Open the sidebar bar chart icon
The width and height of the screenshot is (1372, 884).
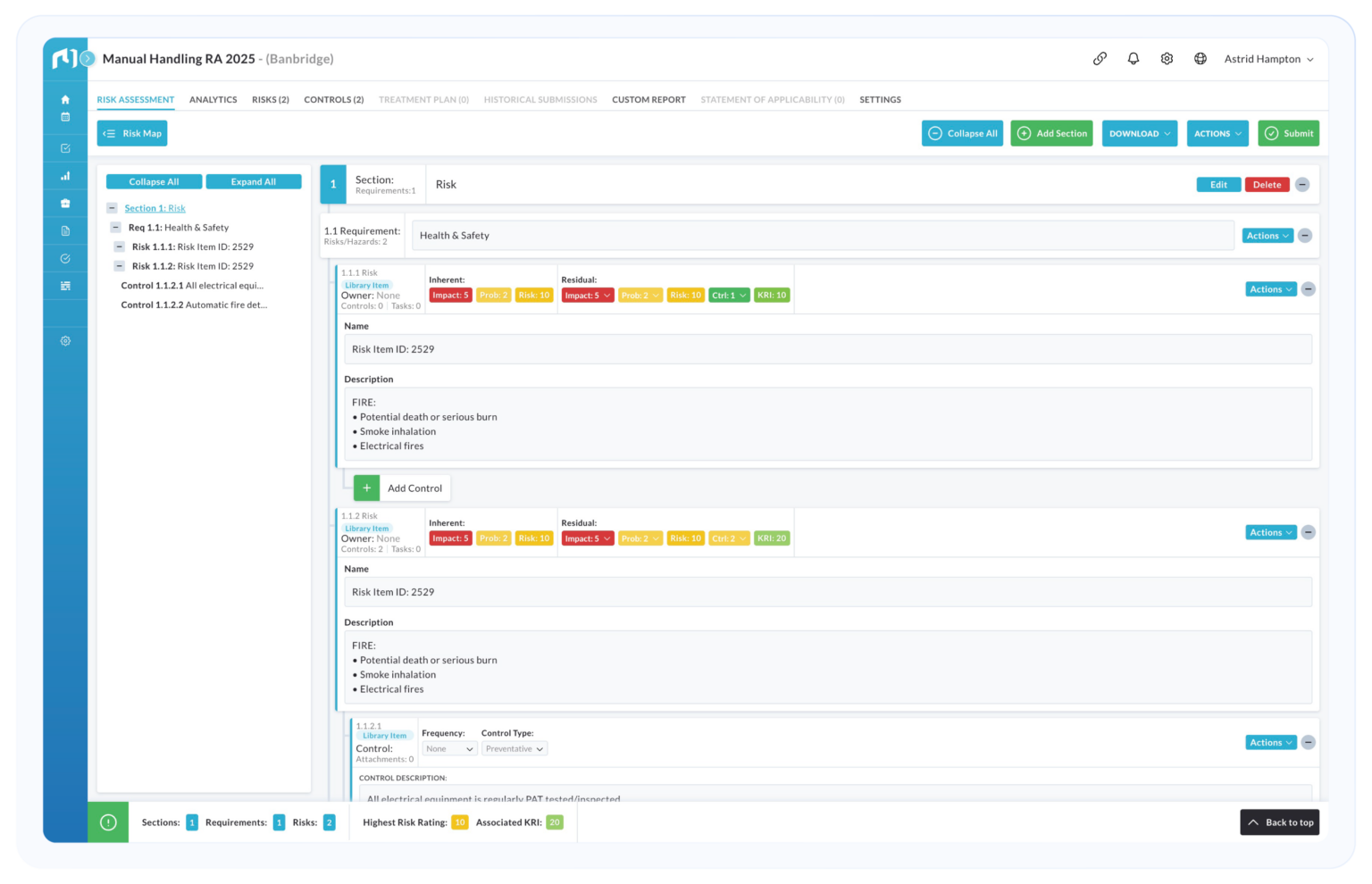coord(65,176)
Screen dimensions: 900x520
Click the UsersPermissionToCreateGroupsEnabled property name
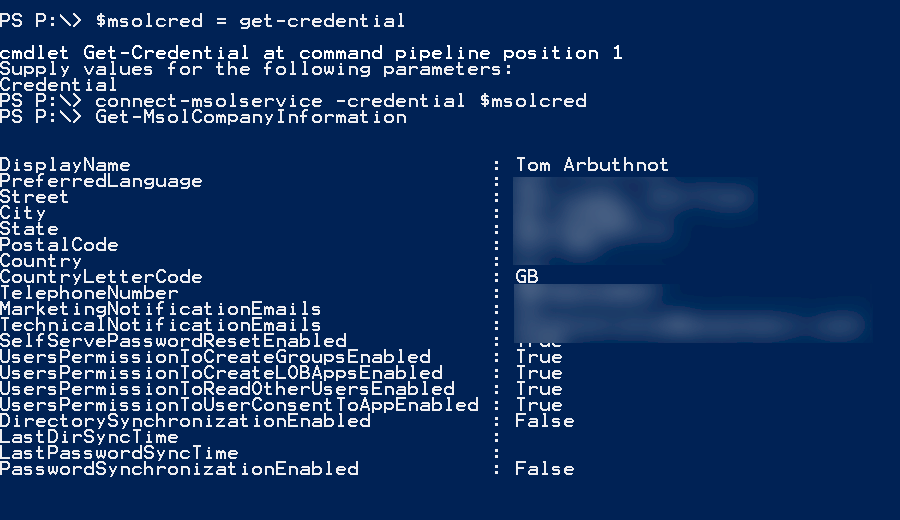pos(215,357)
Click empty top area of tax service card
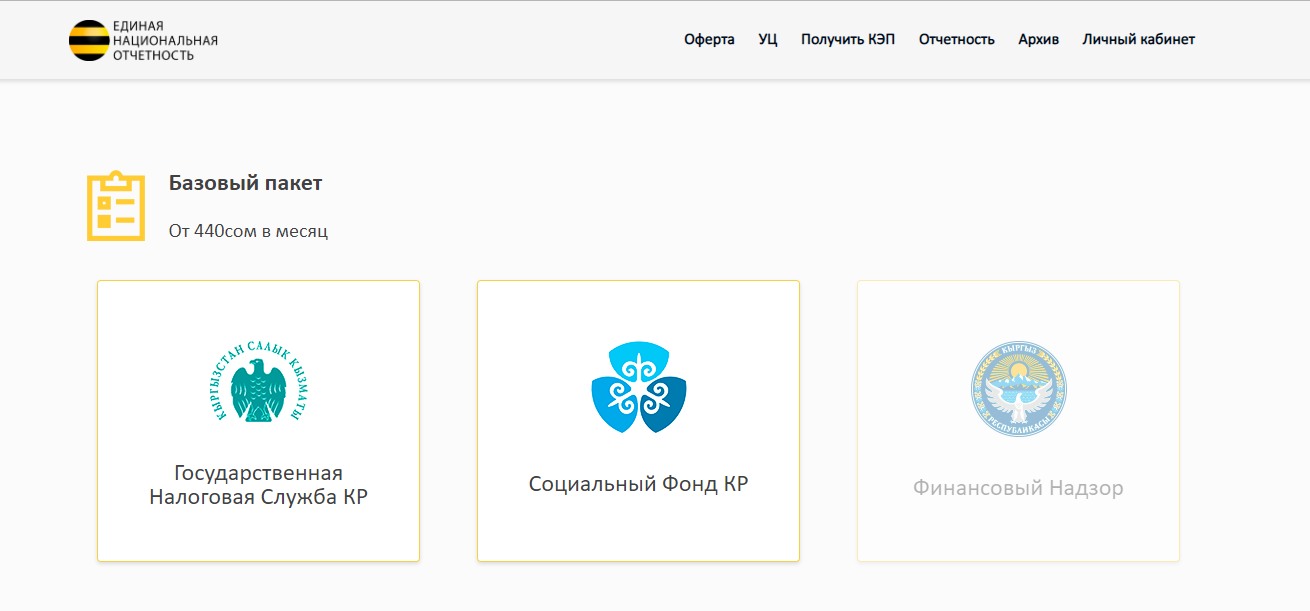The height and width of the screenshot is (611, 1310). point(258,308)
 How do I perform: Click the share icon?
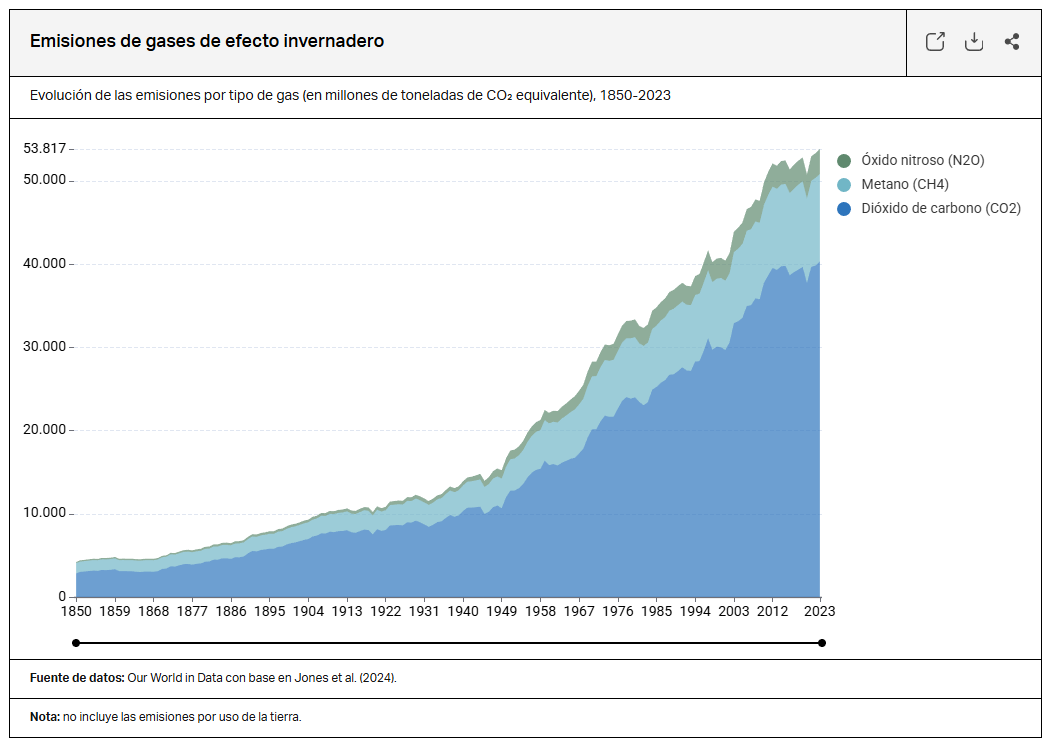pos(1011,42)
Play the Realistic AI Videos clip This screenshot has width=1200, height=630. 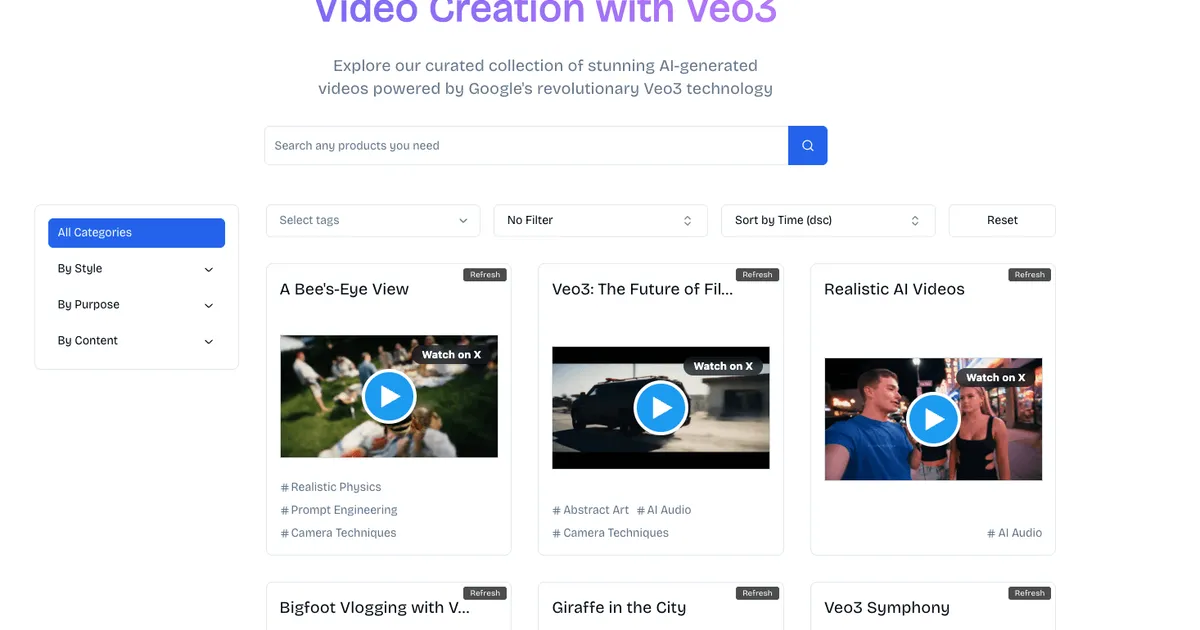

* ASSIGNED TASK
Return every entry from the listing above exactly as it stands, leaving out any picture.

* THE ANSWER
Open the sidebar bar chart icon
The width and height of the screenshot is (1372, 884).
coord(65,176)
Screen dimensions: 900x520
Click the UsersPermissionToCreateGroupsEnabled property name
pos(215,357)
Click empty top area of tax service card
The height and width of the screenshot is (611, 1310). point(258,308)
 How do I perform: Click the share icon?
pos(1011,42)
Play the Realistic AI Videos clip This screenshot has width=1200, height=630. 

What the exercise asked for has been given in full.